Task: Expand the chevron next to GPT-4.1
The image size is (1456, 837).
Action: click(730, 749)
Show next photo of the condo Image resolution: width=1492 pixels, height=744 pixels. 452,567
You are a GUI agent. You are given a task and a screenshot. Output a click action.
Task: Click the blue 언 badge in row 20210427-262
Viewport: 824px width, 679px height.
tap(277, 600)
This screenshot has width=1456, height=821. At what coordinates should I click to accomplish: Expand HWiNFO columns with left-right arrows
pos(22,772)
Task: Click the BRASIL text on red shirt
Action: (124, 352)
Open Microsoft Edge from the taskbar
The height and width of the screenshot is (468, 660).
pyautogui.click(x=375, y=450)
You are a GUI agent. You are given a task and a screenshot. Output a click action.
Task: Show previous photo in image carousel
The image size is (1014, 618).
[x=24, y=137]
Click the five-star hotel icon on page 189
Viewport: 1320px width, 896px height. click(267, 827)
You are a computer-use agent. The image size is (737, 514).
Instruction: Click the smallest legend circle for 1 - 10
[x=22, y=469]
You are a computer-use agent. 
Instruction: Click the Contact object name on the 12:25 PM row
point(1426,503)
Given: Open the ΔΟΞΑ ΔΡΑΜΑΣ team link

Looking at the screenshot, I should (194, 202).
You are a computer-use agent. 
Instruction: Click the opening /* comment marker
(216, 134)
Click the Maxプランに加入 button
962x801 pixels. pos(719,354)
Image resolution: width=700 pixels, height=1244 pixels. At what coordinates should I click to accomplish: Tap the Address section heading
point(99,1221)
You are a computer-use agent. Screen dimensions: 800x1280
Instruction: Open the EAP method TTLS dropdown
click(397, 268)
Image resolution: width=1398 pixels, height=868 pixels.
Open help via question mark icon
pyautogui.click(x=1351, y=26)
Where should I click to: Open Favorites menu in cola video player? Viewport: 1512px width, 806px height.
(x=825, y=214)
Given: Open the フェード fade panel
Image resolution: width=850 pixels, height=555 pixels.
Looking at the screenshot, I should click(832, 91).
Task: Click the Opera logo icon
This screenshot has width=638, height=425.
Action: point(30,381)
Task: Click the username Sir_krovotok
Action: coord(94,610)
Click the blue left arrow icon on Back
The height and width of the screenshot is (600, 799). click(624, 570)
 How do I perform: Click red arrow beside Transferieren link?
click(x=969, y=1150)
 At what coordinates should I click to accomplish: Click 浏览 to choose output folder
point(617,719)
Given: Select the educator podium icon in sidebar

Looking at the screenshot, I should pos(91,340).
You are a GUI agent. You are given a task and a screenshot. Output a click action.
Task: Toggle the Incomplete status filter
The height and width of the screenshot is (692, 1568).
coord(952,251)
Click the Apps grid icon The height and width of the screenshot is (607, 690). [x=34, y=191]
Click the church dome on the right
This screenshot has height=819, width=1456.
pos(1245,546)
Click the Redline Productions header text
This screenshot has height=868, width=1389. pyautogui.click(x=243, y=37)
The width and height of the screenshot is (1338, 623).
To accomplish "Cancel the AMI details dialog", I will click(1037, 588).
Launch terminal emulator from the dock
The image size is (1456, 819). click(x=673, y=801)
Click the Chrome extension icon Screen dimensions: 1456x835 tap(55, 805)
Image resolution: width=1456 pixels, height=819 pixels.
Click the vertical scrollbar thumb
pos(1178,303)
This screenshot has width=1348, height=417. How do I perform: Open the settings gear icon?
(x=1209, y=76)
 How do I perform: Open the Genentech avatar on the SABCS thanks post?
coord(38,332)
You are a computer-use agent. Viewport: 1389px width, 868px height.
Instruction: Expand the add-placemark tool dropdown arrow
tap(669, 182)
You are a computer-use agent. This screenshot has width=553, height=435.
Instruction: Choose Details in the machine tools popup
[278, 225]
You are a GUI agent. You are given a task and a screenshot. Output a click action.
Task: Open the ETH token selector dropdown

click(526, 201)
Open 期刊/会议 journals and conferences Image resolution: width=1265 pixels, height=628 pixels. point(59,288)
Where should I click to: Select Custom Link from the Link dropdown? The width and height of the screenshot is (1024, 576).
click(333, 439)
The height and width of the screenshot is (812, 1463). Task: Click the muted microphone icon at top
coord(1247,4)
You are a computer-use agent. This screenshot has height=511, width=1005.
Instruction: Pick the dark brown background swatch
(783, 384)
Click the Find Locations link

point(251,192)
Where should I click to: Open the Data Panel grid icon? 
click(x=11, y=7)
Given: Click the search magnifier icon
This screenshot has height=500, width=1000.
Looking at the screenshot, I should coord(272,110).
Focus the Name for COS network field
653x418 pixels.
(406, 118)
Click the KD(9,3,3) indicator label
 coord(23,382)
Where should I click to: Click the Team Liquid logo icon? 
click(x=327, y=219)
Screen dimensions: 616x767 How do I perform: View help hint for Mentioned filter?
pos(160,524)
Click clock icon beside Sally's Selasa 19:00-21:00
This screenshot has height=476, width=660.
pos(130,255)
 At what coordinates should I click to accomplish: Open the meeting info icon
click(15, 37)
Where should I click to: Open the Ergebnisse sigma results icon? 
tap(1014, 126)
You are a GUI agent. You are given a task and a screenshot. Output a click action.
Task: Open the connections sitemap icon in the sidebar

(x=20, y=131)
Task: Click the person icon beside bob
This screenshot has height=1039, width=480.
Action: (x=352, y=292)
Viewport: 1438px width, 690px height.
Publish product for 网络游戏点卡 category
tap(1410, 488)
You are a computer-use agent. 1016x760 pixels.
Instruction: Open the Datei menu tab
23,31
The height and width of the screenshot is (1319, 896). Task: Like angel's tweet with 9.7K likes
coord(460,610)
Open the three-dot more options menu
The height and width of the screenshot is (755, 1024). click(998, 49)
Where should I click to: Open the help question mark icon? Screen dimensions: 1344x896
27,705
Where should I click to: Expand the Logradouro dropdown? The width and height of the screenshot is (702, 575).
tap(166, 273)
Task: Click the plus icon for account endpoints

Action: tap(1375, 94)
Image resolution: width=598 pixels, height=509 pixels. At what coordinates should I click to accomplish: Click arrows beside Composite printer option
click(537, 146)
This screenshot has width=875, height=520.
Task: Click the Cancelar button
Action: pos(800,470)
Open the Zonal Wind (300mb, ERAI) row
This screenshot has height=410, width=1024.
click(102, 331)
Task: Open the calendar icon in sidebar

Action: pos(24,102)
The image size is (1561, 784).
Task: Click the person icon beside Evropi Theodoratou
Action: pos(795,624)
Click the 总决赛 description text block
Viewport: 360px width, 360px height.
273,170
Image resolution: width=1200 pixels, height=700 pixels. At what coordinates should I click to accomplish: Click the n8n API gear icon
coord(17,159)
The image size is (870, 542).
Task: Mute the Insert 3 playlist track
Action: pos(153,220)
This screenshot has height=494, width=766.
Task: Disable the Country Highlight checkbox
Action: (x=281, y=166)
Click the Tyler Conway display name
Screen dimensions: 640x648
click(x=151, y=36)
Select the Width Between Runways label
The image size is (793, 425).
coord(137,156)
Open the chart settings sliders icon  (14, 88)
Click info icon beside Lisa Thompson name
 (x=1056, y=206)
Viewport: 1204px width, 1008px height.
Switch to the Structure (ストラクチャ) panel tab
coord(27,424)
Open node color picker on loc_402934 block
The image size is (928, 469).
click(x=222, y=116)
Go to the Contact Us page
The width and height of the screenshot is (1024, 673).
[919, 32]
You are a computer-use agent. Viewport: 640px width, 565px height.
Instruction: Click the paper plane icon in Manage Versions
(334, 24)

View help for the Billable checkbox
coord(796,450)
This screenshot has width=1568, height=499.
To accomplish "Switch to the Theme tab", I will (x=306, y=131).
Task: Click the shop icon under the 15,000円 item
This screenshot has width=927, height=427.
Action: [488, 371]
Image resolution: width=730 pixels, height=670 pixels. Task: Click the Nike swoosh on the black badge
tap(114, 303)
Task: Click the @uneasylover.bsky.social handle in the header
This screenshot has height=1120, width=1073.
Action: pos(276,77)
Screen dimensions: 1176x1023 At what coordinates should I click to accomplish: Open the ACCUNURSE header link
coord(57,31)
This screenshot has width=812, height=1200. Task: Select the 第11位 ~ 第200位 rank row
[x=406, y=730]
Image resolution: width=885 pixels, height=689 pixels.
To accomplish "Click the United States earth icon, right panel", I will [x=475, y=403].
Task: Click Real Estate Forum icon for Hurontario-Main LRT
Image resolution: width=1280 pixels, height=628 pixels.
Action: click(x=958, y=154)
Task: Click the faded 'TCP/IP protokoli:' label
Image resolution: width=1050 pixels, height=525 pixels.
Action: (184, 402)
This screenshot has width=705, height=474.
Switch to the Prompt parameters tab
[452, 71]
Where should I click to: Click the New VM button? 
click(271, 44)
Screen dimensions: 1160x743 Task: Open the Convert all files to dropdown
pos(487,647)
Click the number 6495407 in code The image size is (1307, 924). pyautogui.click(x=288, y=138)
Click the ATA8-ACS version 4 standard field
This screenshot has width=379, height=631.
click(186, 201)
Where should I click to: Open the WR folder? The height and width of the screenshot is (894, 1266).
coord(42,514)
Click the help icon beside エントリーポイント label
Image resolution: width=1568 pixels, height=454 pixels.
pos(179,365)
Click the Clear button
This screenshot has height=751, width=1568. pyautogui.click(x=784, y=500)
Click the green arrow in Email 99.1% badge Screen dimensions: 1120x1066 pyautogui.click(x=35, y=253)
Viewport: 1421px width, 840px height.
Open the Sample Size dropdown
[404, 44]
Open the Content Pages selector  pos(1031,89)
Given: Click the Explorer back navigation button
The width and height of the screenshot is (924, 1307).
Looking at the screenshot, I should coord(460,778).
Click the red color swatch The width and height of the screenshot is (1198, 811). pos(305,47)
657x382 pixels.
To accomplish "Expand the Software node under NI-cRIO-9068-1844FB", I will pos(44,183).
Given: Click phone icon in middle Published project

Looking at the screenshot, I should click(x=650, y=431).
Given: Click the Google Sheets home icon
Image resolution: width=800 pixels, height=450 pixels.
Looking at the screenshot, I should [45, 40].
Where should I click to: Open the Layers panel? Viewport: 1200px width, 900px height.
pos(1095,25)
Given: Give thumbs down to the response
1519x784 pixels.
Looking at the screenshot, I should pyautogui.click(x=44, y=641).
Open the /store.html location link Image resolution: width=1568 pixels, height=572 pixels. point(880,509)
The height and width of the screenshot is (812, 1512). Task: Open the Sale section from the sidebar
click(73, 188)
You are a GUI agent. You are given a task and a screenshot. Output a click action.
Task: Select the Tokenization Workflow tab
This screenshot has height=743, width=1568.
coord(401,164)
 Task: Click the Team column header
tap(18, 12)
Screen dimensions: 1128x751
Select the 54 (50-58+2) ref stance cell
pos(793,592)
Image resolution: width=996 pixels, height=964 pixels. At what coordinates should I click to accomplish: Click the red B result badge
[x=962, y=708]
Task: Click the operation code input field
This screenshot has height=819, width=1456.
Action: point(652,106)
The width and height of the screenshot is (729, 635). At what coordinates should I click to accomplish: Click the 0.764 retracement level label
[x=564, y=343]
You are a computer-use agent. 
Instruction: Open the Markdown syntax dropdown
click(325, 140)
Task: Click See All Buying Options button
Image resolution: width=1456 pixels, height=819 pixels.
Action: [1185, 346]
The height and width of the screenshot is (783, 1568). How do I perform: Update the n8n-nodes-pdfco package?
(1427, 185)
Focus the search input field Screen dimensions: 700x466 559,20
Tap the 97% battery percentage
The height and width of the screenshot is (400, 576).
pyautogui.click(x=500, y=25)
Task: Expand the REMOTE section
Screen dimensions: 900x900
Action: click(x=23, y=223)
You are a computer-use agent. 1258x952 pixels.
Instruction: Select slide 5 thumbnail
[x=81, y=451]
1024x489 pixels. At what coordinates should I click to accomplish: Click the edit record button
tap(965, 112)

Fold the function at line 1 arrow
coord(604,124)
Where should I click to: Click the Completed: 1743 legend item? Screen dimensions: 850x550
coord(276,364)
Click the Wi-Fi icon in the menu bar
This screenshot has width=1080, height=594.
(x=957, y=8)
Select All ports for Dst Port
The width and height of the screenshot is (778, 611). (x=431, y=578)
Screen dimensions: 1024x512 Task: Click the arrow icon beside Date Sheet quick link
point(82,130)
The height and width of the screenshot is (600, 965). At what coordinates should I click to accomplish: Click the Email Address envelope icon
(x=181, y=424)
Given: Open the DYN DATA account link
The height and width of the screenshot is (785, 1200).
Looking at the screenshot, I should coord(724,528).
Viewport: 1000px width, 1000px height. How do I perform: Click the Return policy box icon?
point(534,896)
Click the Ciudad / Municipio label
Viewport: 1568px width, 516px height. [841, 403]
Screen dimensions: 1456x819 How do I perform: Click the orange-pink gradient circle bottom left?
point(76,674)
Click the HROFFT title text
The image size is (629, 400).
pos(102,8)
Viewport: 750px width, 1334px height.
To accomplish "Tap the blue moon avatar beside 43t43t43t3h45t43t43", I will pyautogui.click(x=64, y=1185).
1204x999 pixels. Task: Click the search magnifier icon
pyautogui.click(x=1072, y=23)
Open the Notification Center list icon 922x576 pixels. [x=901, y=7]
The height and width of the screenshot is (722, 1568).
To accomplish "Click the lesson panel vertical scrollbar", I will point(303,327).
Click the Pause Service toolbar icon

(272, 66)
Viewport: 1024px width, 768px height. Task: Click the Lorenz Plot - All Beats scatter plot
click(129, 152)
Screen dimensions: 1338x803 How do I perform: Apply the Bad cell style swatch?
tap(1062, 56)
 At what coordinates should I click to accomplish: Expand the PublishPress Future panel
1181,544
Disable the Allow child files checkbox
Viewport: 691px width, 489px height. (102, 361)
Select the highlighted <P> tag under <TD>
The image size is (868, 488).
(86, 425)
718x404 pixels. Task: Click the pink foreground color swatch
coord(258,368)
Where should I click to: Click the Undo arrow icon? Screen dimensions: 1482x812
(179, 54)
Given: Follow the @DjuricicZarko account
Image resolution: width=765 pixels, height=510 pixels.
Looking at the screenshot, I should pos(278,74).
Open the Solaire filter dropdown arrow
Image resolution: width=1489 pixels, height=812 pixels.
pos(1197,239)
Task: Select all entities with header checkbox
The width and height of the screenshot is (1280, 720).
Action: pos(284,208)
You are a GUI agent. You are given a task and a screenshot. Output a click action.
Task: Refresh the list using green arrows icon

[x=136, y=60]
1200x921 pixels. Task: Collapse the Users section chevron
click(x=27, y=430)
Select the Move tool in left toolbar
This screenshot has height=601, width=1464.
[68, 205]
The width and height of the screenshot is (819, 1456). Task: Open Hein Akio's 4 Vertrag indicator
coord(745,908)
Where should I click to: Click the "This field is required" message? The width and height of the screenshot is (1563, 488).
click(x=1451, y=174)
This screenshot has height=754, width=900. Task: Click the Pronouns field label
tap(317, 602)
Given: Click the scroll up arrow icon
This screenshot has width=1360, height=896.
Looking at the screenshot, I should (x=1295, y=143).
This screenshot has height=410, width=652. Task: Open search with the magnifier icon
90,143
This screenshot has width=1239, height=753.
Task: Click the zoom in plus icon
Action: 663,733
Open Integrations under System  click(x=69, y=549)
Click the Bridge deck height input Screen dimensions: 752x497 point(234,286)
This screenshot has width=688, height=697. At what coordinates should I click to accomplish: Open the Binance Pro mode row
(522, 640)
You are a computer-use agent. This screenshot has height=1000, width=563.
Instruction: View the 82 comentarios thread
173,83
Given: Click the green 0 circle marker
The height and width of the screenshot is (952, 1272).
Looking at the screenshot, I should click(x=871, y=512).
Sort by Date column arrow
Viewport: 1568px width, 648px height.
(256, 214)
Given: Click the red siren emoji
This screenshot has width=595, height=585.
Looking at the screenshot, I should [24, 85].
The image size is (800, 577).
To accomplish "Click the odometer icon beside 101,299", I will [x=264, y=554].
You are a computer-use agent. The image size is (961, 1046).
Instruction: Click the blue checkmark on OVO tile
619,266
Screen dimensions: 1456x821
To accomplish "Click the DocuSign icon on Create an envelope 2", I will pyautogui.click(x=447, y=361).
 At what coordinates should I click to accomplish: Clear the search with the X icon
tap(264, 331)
::::::::
**PROBLEM TO SOLVE**
Please copy the listing above word for word, from its first line through the line containing "tap(277, 600)".

**SOLUTION**
Task: Expand the chevron next to GPT-4.1
The image size is (1456, 837).
Action: click(730, 749)
Show next photo of the condo Image resolution: width=1492 pixels, height=744 pixels. 452,567
You are a GUI agent. You are given a task and a screenshot. Output a click action.
Task: Click the blue 언 badge in row 20210427-262
Viewport: 824px width, 679px height.
tap(277, 600)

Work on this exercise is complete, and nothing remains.